Standard attributes: Bringing consistency to org-wide standards
Now, the other feature that Kevin’s organization is employing in order to solve their larger organization processing pipeline problems is this Standard Attributes mapping, which is also a new feature as well.
Now, Kevin doesn’t know it because he is a new SRE, but before he came to his organization, they went through great pains to establish a standard naming convention for all of their log attributes.
Why, because they really wanted to remove any redundancy across their log attributes and, along with that, any ambiguity of, “Well, which HTTP status code attribute should I be querying on?”
Now, what did they do about this?
They organized a cross-team committee, and they all met together and decided, “These are the standard attributes that our organization needs and these are the names we should give them.”
And they planned engineering work across all of their teams to refactor how they log so, that way, they can be in compliance with their standard naming convention.
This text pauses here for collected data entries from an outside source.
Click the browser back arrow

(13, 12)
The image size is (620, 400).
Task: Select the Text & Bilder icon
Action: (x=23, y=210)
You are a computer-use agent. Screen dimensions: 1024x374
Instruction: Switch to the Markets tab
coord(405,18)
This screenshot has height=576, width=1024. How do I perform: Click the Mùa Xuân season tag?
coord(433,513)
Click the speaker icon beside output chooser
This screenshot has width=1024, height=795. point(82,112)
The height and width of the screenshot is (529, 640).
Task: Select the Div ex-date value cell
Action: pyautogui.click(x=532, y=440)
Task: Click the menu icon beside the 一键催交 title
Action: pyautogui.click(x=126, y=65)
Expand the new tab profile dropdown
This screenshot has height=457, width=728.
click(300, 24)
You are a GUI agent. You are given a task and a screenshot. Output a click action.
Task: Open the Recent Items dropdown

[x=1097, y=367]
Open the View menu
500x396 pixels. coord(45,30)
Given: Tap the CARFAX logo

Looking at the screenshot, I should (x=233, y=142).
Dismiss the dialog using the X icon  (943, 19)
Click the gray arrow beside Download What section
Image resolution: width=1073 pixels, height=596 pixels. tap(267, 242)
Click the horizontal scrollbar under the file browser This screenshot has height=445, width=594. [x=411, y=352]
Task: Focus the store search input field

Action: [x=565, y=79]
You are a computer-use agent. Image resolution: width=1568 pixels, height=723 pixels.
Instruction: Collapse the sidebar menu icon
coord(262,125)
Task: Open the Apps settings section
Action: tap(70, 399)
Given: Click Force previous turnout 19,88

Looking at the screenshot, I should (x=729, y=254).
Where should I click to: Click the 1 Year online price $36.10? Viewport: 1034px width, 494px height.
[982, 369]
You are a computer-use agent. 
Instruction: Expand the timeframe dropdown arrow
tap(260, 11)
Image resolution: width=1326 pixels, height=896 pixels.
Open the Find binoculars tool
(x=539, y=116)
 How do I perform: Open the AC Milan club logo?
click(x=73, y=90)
Now, unfortunately, about half of those teams delayed that work for one reason or another, and as new developers continue to join the organization, they continued logging the way that they were familiar with.
And those new attributes that they introduced were not compliant with the standard naming convention, and so the whole thing sort of fell apart.
Fortunately, with this feature, Kevin’s organization was able to configure in their log management account their standard naming conventions for all of their logs within their configurations of their Datadog account, and then any noncompliant attribute, they were able to just tell it what it ought to map to.
And so they were able to, with that, I mean, regardless of which HTTP status code somebody is logging with or what name for that, it all ends up just being the same attribute rather than four or five.
And so they removed all of the redundancy in their facet panels, they removed the ambiguity of, “Which one do I query on?”
What’s really interesting about this though is that they were able to enforce the standard naming convention without any developer teams having to change how they log.
Everybody just continues doing what they were doing before, and the log management tool just takes all of the nonstandard attributes and maps them over to what they ought to have been called.
And when a new developer comes in and introduces yet another name for HTTP status code, whatever that might have been, to solve that, it’s a very easy thing, you just open up the standard attribute, go over to…and you add that new word for it at the end of that synonym list for that attribute, if you will.
So it’s very easily solved.
Conclusion
So, with the centralized processing, the nested pipelines, the standard attributes, Kevin’s organization is able to accomplish this, the ability to very easily query across all of the 500 response codes across all of their services, regardless of what team actually generated that log and what their logging habits were.
And so Kevin’s able to very smoothly investigate whenever any one service has a spike or an increase in their 500 responses.
He’s even able to set up a monitor to make that aggregated query for him on a regular basis and tell him when there’s an increase more than it should be over a bad threshold.